_TESTO SELEZIONATO_
———

# Clandestino,serie di reportage mafie



## Andris (12 Novembre 2019)

Iera sera ho visto su Nove la prima tv di "Clandestino" sulla 'ndrangheta e mi sono rimasti molti dubbi,poi leggendo in rete ho riscontrato che lo stesso valga per altri spettatori.
Difficile credere quanto di ciò che abbiamo visto sia reale e quanto aggiustato per mandarlo in tv.
Sono andati ad invervistare vari latitanti ed assassini,gente che non si presenta perchè all'ultimo braccato dalla polizia,uno che lo minaccia di morte nel caso fosse trovato in futuro etc
Dicevano di non voler mostrare dei dettagli,eppure però sono stati mandati in onda spezzoni di case o particolari fisici di pluriomicidi.

———

_DATI REGISTRATI_
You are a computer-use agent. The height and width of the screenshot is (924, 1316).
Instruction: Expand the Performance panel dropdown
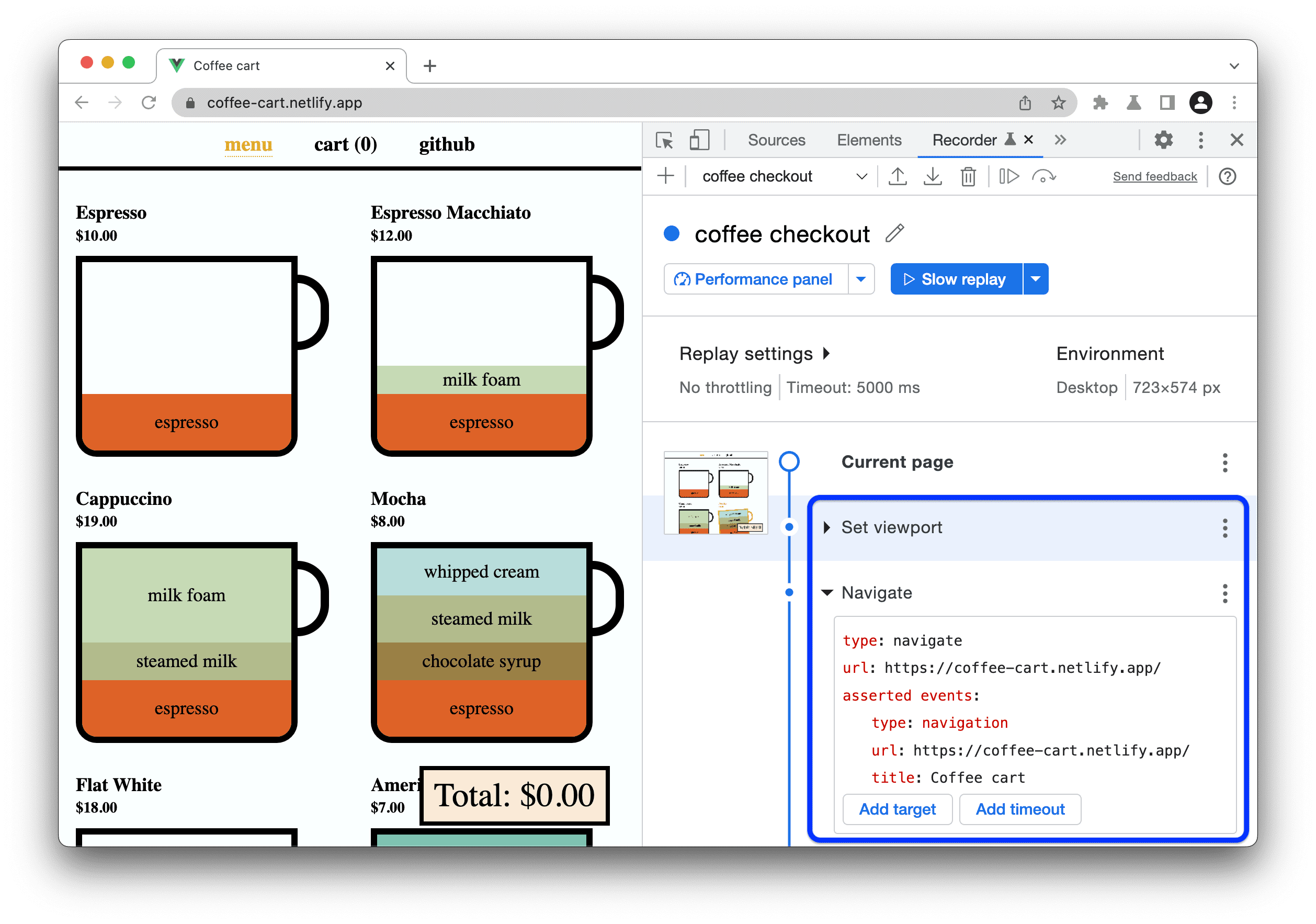(859, 279)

———

_COMPITO RICHIESTO_
Nel testo selezionato su "Clandestino", su quale canale è stata vista la prima tv della serie? Le righe non servono per svolgere il compito.

_RISPOSTA AL COMPITO_
Su Nove.